- [Source]

= = = =

# Import Library

In [1]:
import numpy as np
import os
import networkx as nx
from tensorflow.keras.utils import to_categorical
from sklearn.preprocessing import LabelEncoder
from sklearn.utils import shuffle
from sklearn.metrics import classification_report
from scipy.linalg import fractional_matrix_power

from tensorflow.keras.models import Model
from tensorflow.keras.layers import Dropout, Dense
from tensorflow.keras import Sequential, Input
from tensorflow.keras.optimizers import Adam
from tensorflow.keras.callbacks import TensorBoard, EarlyStopping
import tensorflow as tf
from tensorflow.keras.regularizers import l2

from collections import Counter
from sklearn.manifold import TSNE
import matplotlib.pyplot as plt

from layers import GraphConv

#### Configs

In [2]:
DATA_PATH = '../Datasets/cora/'
SEED = 42

channels = 16
dropout = 0.5
l2_reg = 5e-4
learning_rate = 1e-2
epochs = 200
es_patience = 10

# Cora Dataset 

In [3]:
all_data = []
all_edges = []

for root, dirs, files in os.walk(DATA_PATH):
    for file in files:
        if '.content' in file:
            with open(os.path.join(root, file), 'r') as f:
                all_data.extend(f.read().splitlines())

= = = =

- [Dataset]
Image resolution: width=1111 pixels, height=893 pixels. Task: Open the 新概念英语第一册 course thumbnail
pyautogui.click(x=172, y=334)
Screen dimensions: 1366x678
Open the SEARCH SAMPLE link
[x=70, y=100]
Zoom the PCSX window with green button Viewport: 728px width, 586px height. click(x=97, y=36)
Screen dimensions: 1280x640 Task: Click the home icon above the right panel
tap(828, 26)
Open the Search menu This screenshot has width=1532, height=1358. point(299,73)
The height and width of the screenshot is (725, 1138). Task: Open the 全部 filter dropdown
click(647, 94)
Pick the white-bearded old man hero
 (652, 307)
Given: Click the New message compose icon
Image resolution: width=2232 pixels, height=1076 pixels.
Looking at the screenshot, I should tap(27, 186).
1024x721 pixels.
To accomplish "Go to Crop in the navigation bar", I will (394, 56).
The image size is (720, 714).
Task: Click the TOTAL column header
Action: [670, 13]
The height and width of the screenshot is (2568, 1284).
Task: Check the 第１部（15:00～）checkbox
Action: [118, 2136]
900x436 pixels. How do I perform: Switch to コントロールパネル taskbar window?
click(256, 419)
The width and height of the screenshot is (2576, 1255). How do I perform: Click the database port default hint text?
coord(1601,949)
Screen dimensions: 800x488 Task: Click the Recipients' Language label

= = = =

- [Exercise tasks]
1. Answer from the Cora notebook:
(a) What value does the notebook assign to dropout?
(b) From which module is GraphConv imported?
(c) What string must a file name contain for its lines to be added to all_data?
2. Write the next lines of the Cora notebook, picking up after its final line.

- [Answers for the exercise]
1.
(a) 0.5
(b) layers
(c) '.content'

2.
        elif '.cites' in file:
            with open(os.path.join(root, file), 'r') as f:
                all_edges.extend(f.read().splitlines())

all_data = shuffle(all_data, random_state=SEED)

cora.content
1. Node ID
2. Node Feature
3. Node Label

cora.cites

(a, b)

a : ID of the paper being cited

b : the paper containing the citation

In [4]:
labels = []
nodes = []
X = []

for i, data in enumerate(all_data):
    elements = data.split('\t')
    labels.append(elements[-1])
    X.append(elements[1:-1])
    nodes.append(elements[0])
    
X = np.array(X, dtype=int)
N = X.shape[0]
F = X.shape[1]
print(f'LOG >>> X shape: {X.shape}')

LOG >>> X shape: (2708, 1433)


In [5]:
edge_list = []

for edge in all_edges:
    e = edge.split('\t')
    edge_list.append((e[0], e[1]))
    
print(f'LOG >>> Number of Nodes N : {N}')
print(f'LOG >>> Number of Features F of each node : {F}')
print(f'LOG >>> Categories :\n{set(labels)}')
num_classes = len(set(labels))
print(f'LOG >>> Number of classes : {num_classes}')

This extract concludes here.